On Friday, those of you on the WM Facebook page, know I posted a link to an article about the new first lady of France, Valerie Trierweiler because she seems like a colorful personality who will be fun to watch emerge onto the world’s stage. She caught my attention when she spoke of not working on Wednesdays to instead stay home with her boys and “make crepes.” Fabulous.
Reading about her inspired me to kick off the first ever WM Working Mom Hero Award series.
What is that, you ask?
Obviously the most sought-after award among the world’s leading ladies. Should I roll my eyes at you for not knowing this?
Seriously – it’s my attempt to quell working mom guilt by offering perspective from some awesome ladies. And in the year of Moi Loves Moi, not only do we pat ourselves on the back for being awesome, we gain from reading about other women who manage successful careers and raise children because they also do it by making sacrifices, by making choices and they do it with confidence. In short: they are awesome. And have some perspective that just might brighten your day when you need it. To round out the debut of the award series, I’ve selected women from all walks of life: business, politics and popular culture/celebrity. My plan is to continue the series as I stumble upon another woman worthy of this esteemed award. If you see any articles about such a woman, by all means, let me know because one of my favorite topics to write about is work-life
balance choices. Without further adue….let us begin.
WM Working Mom Hero in the Category of Pop Culture/Celebrity: Meryl Streep
As the most nominated actress in American history, I felt she needed another nod to add to the list. Actually, for some reason last night 60 Minutes was on later than usual, so I caught the last half hour and happily watched an interview with Meryl Streep. I’d been mulling this award series all weekend in my head but hadn’t really considered the celebrity category until I watched the beloved Meryl. Suddenly I realized I knew very little about her private life. And after quite a bit of research on her this morning, I know realize that is by design, on her part. Starting at the beginning, I actually had no idea that she has four children and her husband, her one and only husband, was a stay-at-home dad. Because Meryl is in her 60s, she’s certainly blazed many trails, one of them being the unconventional division of labor at home – how many SAHDs were there in the 90s? I tried several Google searches with various terms and really couldn’t find specific articles where she spoke about being a working mother exclusively. Part of the reason I am awarding her today is because she so carefully protected her private life for the duration of her career, which honestly flies in the face of what so many celebrities are doing today.

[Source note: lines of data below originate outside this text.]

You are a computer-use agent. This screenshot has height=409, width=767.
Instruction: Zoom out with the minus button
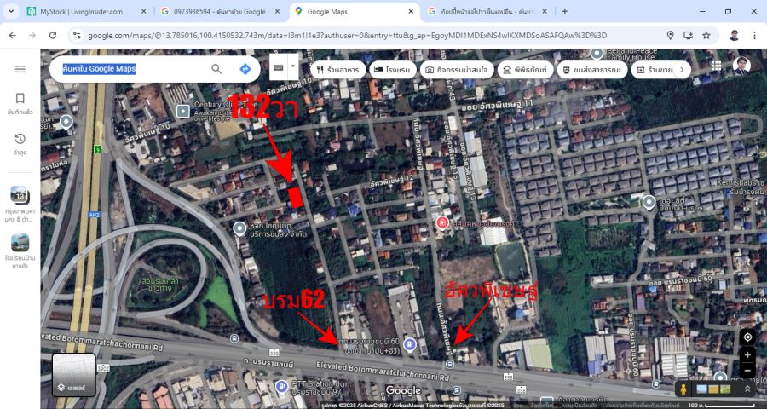(x=747, y=372)
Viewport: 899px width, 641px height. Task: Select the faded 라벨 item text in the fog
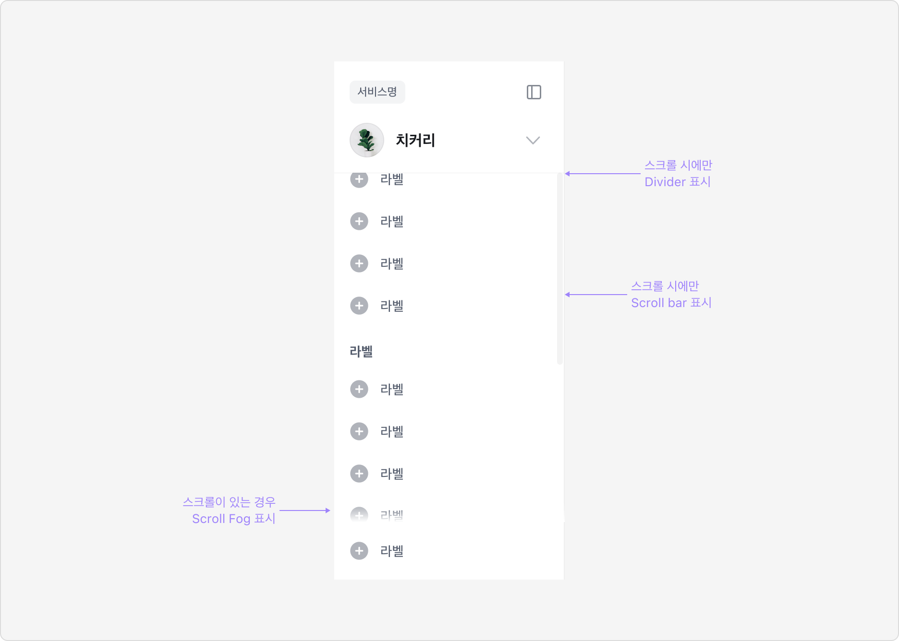(392, 515)
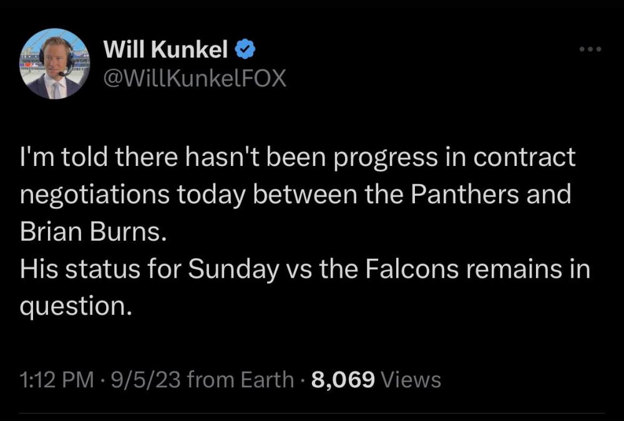This screenshot has height=421, width=624.
Task: Click the word contract in tweet
Action: click(524, 157)
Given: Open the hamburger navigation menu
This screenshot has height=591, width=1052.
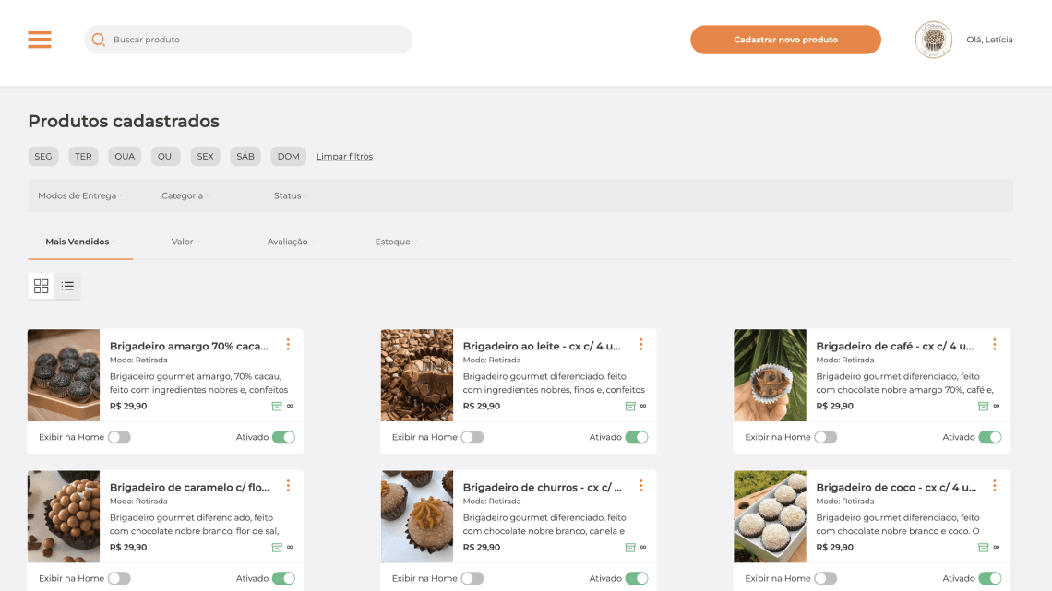Looking at the screenshot, I should pos(39,39).
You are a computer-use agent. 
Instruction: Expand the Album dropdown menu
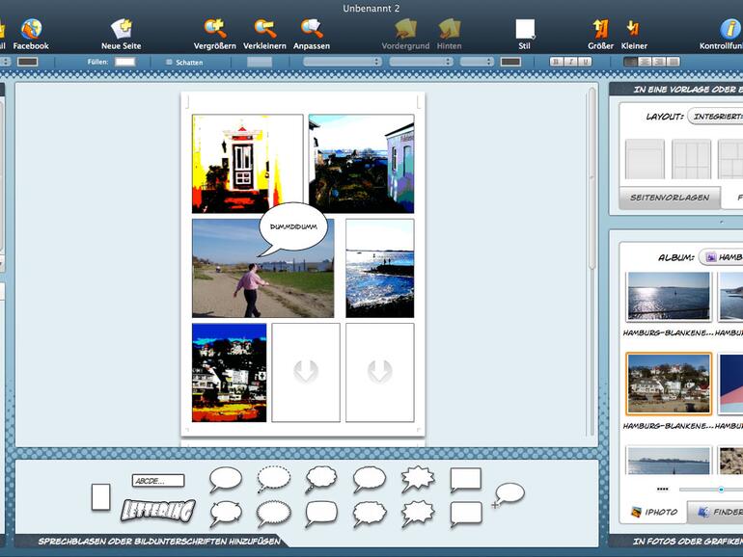tap(720, 257)
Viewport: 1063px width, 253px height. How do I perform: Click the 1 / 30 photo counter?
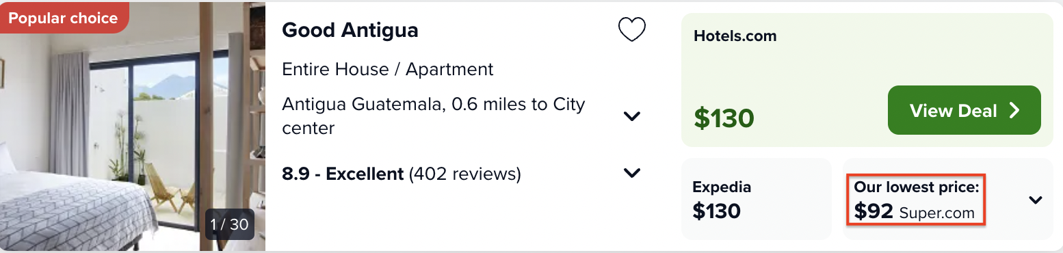tap(230, 224)
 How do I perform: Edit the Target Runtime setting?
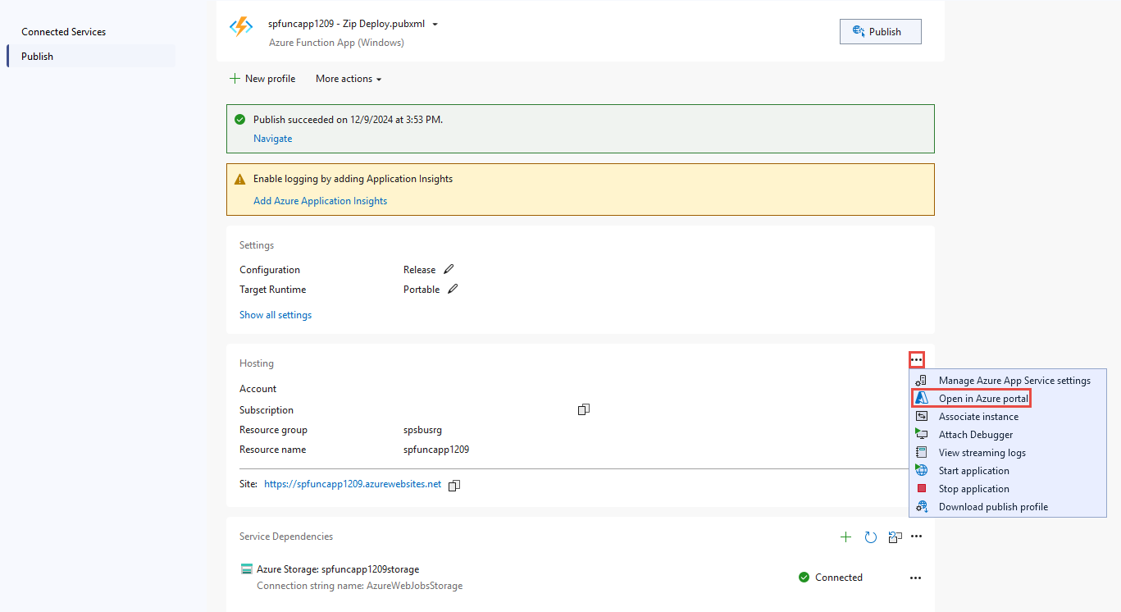click(x=452, y=289)
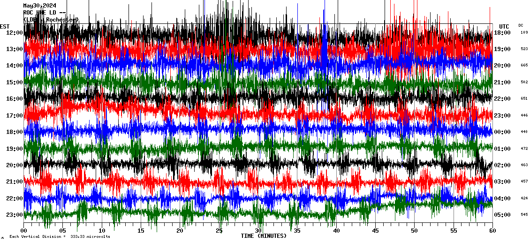The width and height of the screenshot is (530, 243).
Task: Click the 20:00 EST row label
Action: [14, 165]
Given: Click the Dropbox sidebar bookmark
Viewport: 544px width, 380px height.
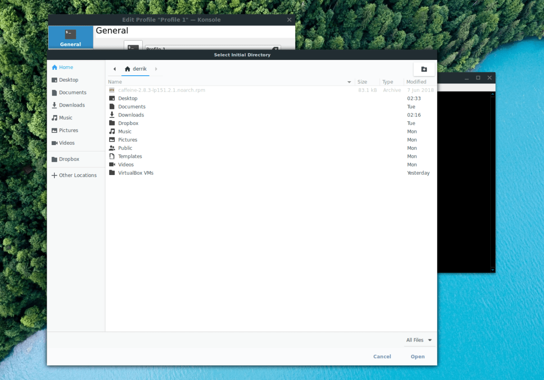Looking at the screenshot, I should pyautogui.click(x=69, y=159).
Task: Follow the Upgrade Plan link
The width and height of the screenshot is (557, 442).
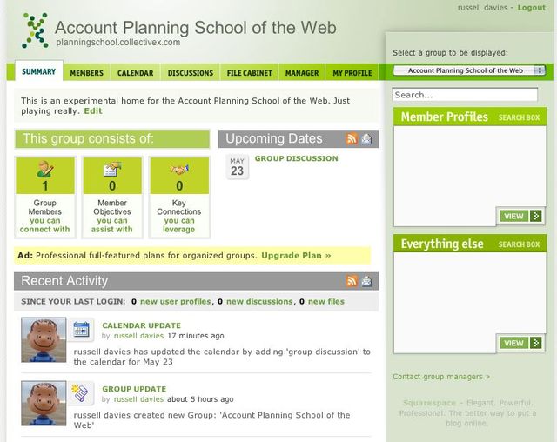Action: pos(296,255)
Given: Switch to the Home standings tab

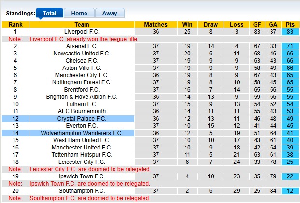Looking at the screenshot, I should [x=79, y=14].
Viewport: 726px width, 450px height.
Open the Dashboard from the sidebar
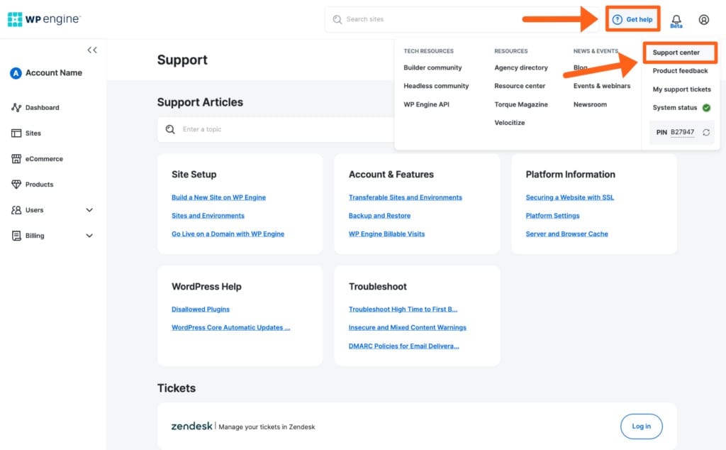[43, 107]
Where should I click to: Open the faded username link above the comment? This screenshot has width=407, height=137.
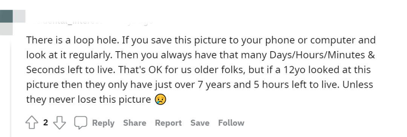(67, 21)
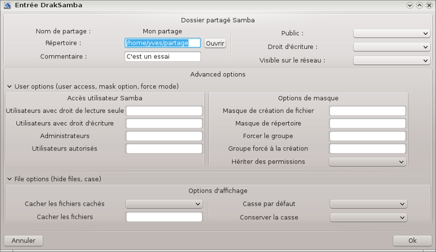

In a 1990 Seattle Times article she boldly stated: “My private life is not for sale,” and when asked about how she attacked a photographer in July 1988 for trying to photograph her two older kids, she said “I’m sorry I didn’t break his face.”
What a refreshing perspective from today’s current trend of selling images of newborns to People Magazine (can’t even list just one guilty of that), signing diet deals with Jenny Craig when pregnant (Jessica Simpson) or putting your kids in reality series before they have a chance to decide that’s what they want (Tori and Dean).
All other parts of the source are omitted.